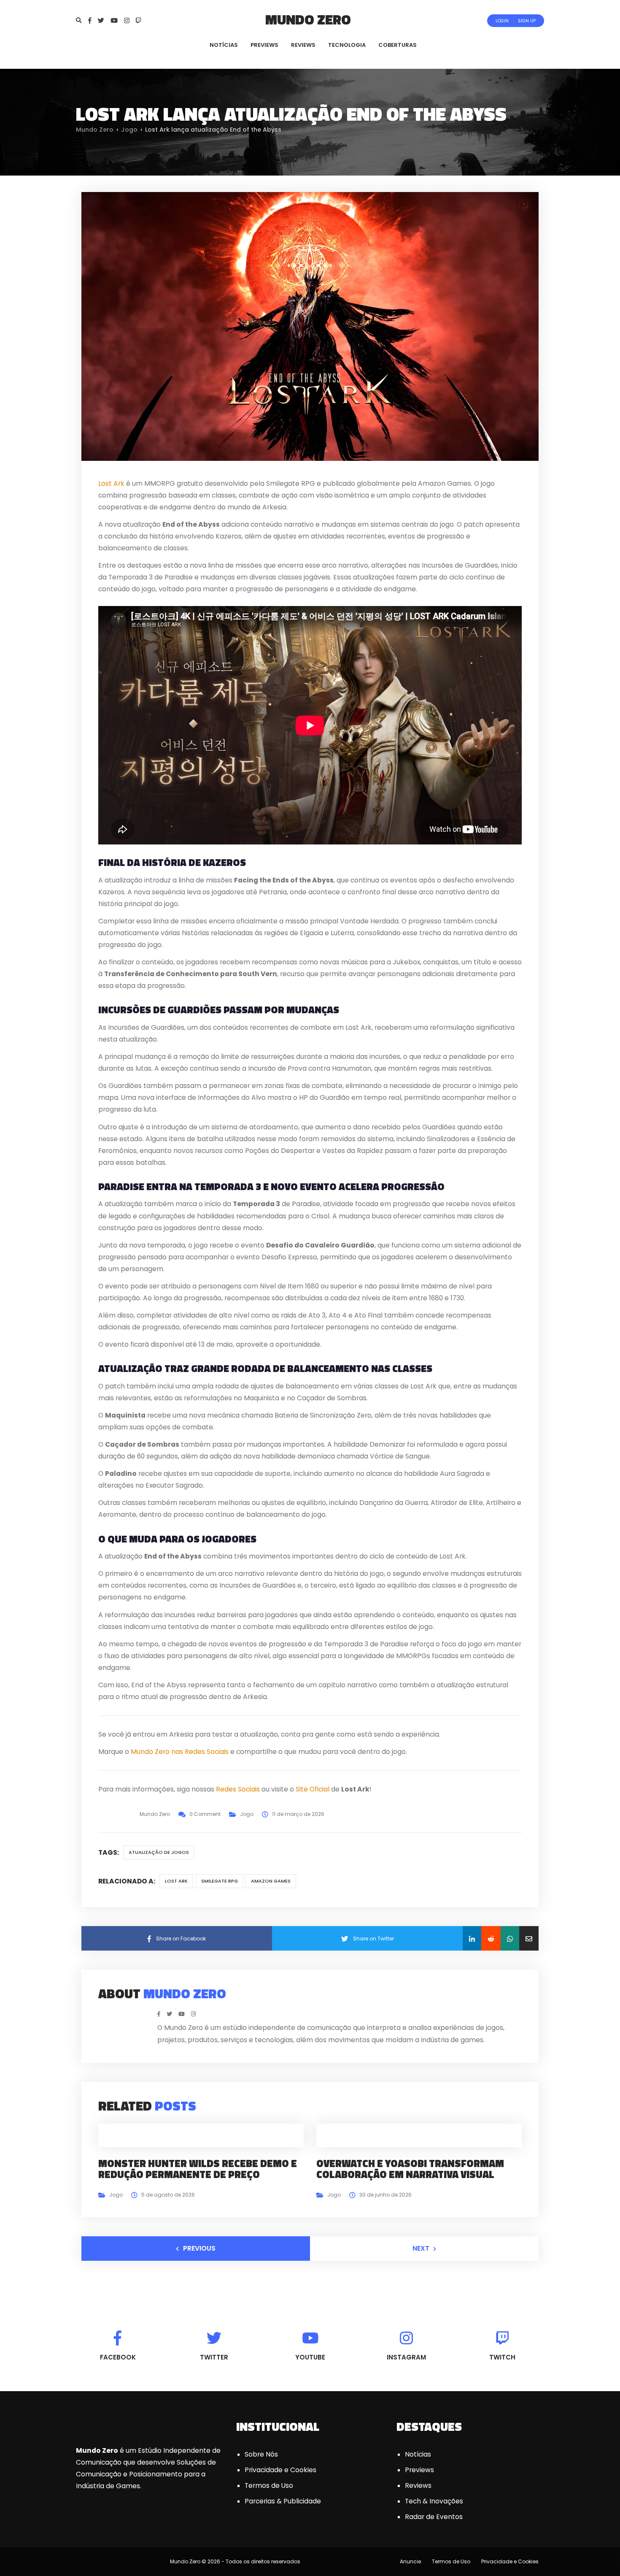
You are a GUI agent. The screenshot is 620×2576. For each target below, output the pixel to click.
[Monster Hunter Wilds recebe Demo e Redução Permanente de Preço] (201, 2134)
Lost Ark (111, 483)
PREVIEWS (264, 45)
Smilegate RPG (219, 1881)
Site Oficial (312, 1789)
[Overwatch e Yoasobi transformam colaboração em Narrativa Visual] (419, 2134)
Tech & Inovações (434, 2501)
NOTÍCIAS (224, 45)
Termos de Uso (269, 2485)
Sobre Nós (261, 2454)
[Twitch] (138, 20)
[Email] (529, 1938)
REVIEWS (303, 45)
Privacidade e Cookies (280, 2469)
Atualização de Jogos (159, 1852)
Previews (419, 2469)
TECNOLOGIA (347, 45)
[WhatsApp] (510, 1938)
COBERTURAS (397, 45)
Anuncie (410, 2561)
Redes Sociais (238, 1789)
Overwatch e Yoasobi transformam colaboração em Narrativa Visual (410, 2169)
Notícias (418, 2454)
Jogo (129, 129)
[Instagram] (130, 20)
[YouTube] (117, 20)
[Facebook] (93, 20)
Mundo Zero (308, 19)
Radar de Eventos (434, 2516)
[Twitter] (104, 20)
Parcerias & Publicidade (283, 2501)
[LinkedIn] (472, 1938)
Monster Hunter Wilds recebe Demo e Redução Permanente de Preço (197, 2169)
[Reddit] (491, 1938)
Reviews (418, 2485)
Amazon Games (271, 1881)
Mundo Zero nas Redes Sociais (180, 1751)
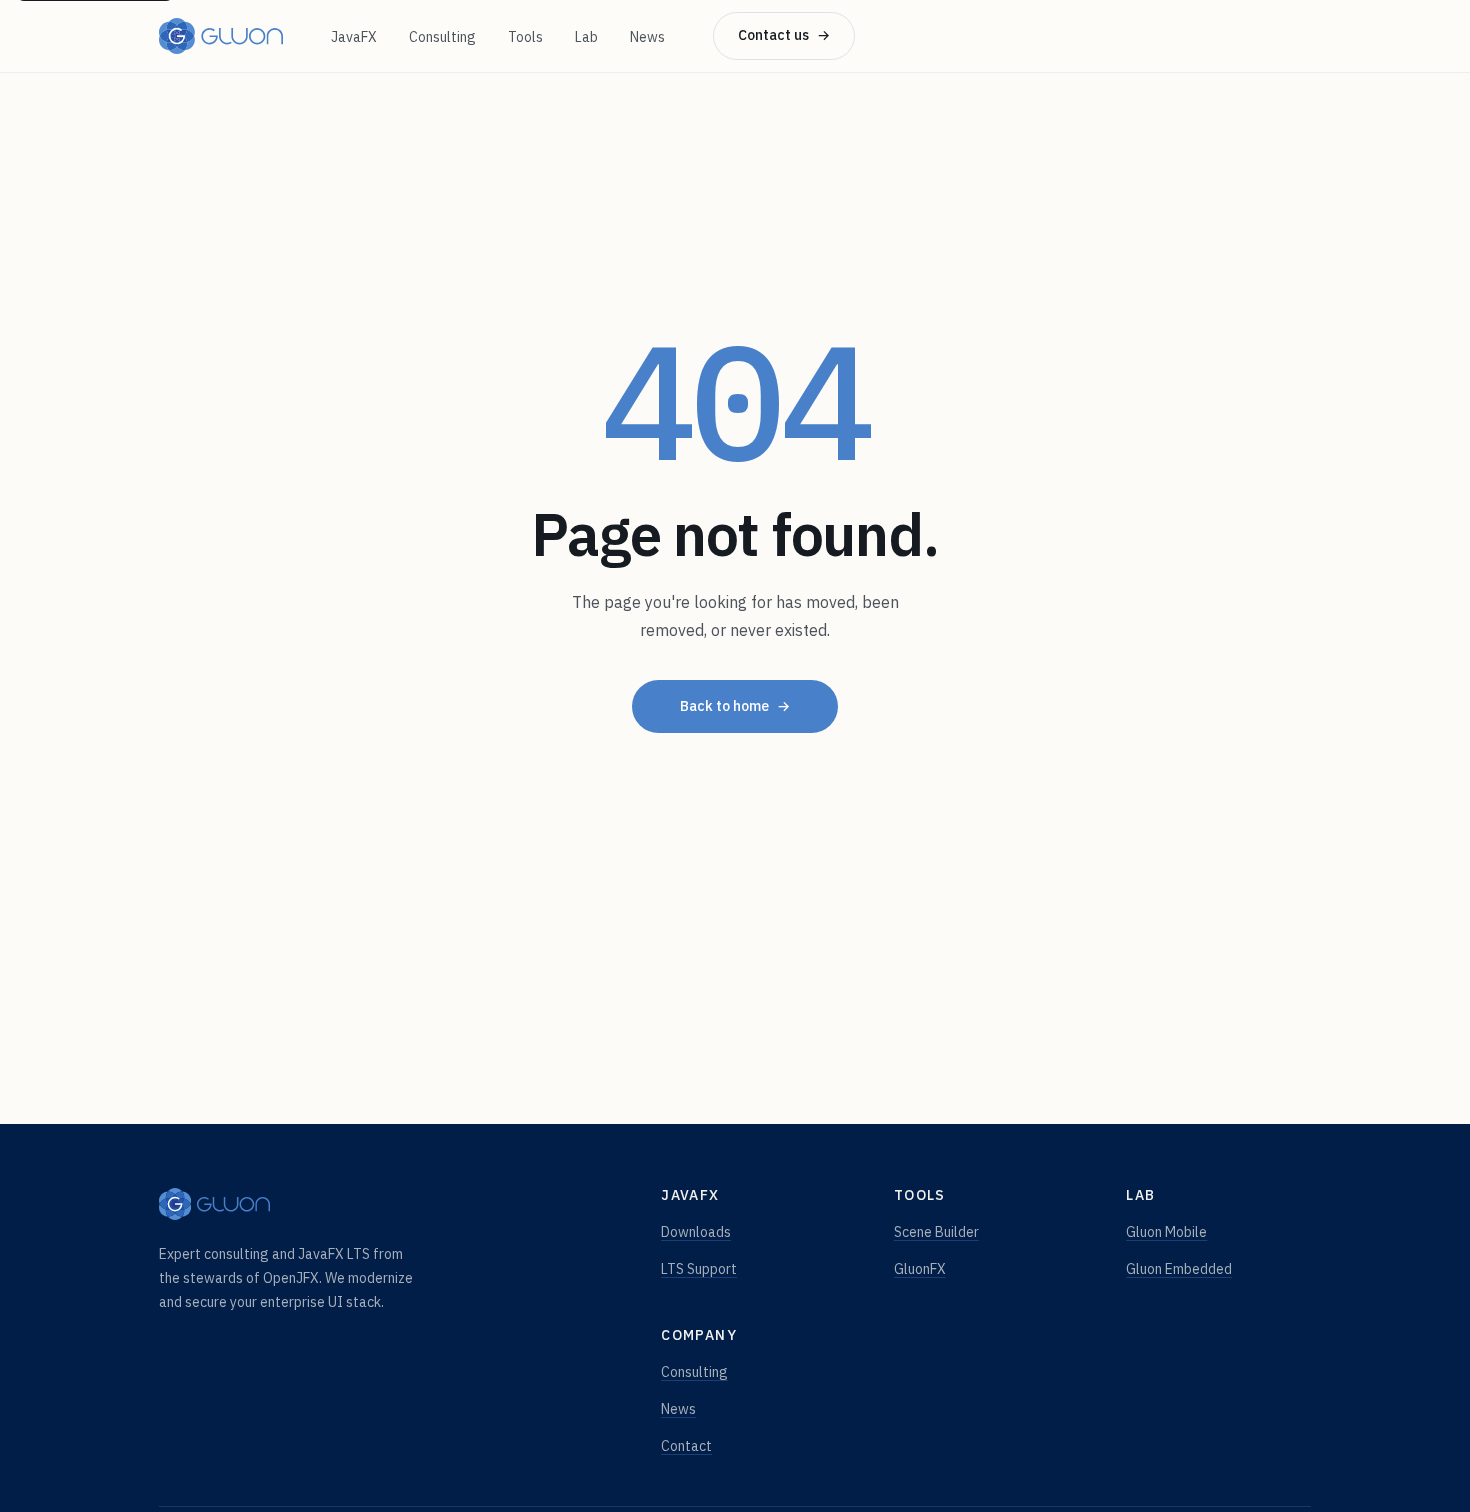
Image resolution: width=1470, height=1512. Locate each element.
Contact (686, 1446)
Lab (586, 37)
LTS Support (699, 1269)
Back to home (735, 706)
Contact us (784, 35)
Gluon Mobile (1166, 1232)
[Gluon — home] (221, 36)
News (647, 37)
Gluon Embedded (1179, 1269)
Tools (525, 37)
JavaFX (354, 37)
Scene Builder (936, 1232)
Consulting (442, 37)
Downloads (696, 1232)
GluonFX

================================

### [What needs to be done]
Look in the material above for the line with "Sobre Nós (261, 2454)" and the line with "Reviews (418, 2485)", and transcribe exactly those lines and all lines between them, nothing more.

### [Your response]
Sobre Nós (261, 2454)
[Twitch] (138, 20)
[Email] (529, 1938)
REVIEWS (303, 45)
Privacidade e Cookies (280, 2469)
Atualização de Jogos (159, 1852)
Previews (419, 2469)
TECNOLOGIA (347, 45)
[WhatsApp] (510, 1938)
COBERTURAS (397, 45)
Anuncie (410, 2561)
Redes Sociais (238, 1789)
Overwatch e Yoasobi transformam colaboração em Narrativa Visual (410, 2169)
Notícias (418, 2454)
Jogo (129, 129)
[Instagram] (130, 20)
[YouTube] (117, 20)
[Facebook] (93, 20)
Mundo Zero (308, 19)
Radar de Eventos (434, 2516)
[Twitter] (104, 20)
Parcerias & Publicidade (283, 2501)
[LinkedIn] (472, 1938)
Monster Hunter Wilds recebe Demo e Redução Permanente de Preço (197, 2169)
[Reddit] (491, 1938)
Reviews (418, 2485)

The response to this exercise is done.